Your goal – Output each entry exactly; skip nothing.

+ + + +

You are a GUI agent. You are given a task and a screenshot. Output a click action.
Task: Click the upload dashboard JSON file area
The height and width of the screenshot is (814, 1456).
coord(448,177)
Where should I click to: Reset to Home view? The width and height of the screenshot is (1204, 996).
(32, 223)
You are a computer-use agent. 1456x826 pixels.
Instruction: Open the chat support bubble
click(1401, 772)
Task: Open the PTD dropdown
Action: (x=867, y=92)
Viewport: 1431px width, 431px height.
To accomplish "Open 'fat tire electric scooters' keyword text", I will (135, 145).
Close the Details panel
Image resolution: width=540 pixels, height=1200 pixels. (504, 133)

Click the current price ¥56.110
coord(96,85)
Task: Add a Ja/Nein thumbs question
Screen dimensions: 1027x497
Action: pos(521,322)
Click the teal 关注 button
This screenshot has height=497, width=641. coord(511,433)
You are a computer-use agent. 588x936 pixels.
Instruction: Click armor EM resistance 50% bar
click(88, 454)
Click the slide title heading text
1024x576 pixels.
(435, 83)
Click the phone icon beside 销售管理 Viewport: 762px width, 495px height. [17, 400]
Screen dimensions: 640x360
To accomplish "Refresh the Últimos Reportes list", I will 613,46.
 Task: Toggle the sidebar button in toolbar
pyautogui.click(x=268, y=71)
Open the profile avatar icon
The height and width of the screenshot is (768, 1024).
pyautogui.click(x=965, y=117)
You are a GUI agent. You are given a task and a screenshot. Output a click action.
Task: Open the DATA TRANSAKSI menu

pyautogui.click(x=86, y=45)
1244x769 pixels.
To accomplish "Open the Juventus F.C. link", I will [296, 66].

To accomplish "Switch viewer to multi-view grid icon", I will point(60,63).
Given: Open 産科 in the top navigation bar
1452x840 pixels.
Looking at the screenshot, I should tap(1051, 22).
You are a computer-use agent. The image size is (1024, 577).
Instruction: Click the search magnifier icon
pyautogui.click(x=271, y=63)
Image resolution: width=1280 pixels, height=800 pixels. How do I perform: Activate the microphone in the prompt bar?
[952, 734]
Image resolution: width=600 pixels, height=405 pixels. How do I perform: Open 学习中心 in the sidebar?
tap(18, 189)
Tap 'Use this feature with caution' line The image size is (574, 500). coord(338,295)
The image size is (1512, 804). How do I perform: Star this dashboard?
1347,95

+ + + +

Response to the task –
You are a GUI agent. You are given a task and a screenshot. Output a click action.
Task: Click the upload dashboard JSON file area
The height and width of the screenshot is (814, 1456).
coord(448,177)
Where should I click to: Reset to Home view? The width and height of the screenshot is (1204, 996).
(32, 223)
You are a computer-use agent. 1456x826 pixels.
Instruction: Open the chat support bubble
click(1401, 772)
Task: Open the PTD dropdown
Action: (x=867, y=92)
Viewport: 1431px width, 431px height.
To accomplish "Open 'fat tire electric scooters' keyword text", I will (135, 145).
Close the Details panel
Image resolution: width=540 pixels, height=1200 pixels. (504, 133)

Click the current price ¥56.110
coord(96,85)
Task: Add a Ja/Nein thumbs question
Screen dimensions: 1027x497
Action: pos(521,322)
Click the teal 关注 button
This screenshot has height=497, width=641. coord(511,433)
You are a computer-use agent. 588x936 pixels.
Instruction: Click armor EM resistance 50% bar
click(88, 454)
Click the slide title heading text
1024x576 pixels.
(435, 83)
Click the phone icon beside 销售管理 Viewport: 762px width, 495px height. [17, 400]
Screen dimensions: 640x360
To accomplish "Refresh the Últimos Reportes list", I will 613,46.
 Task: Toggle the sidebar button in toolbar
pyautogui.click(x=268, y=71)
Open the profile avatar icon
The height and width of the screenshot is (768, 1024).
pyautogui.click(x=965, y=117)
You are a GUI agent. You are given a task and a screenshot. Output a click action.
Task: Open the DATA TRANSAKSI menu

pyautogui.click(x=86, y=45)
1244x769 pixels.
To accomplish "Open the Juventus F.C. link", I will [296, 66].

To accomplish "Switch viewer to multi-view grid icon", I will point(60,63).
Given: Open 産科 in the top navigation bar
1452x840 pixels.
Looking at the screenshot, I should tap(1051, 22).
You are a computer-use agent. The image size is (1024, 577).
Instruction: Click the search magnifier icon
pyautogui.click(x=271, y=63)
Image resolution: width=1280 pixels, height=800 pixels. How do I perform: Activate the microphone in the prompt bar?
[952, 734]
Image resolution: width=600 pixels, height=405 pixels. How do I perform: Open 学习中心 in the sidebar?
tap(18, 189)
Tap 'Use this feature with caution' line The image size is (574, 500). coord(338,295)
The image size is (1512, 804). How do I perform: Star this dashboard?
1347,95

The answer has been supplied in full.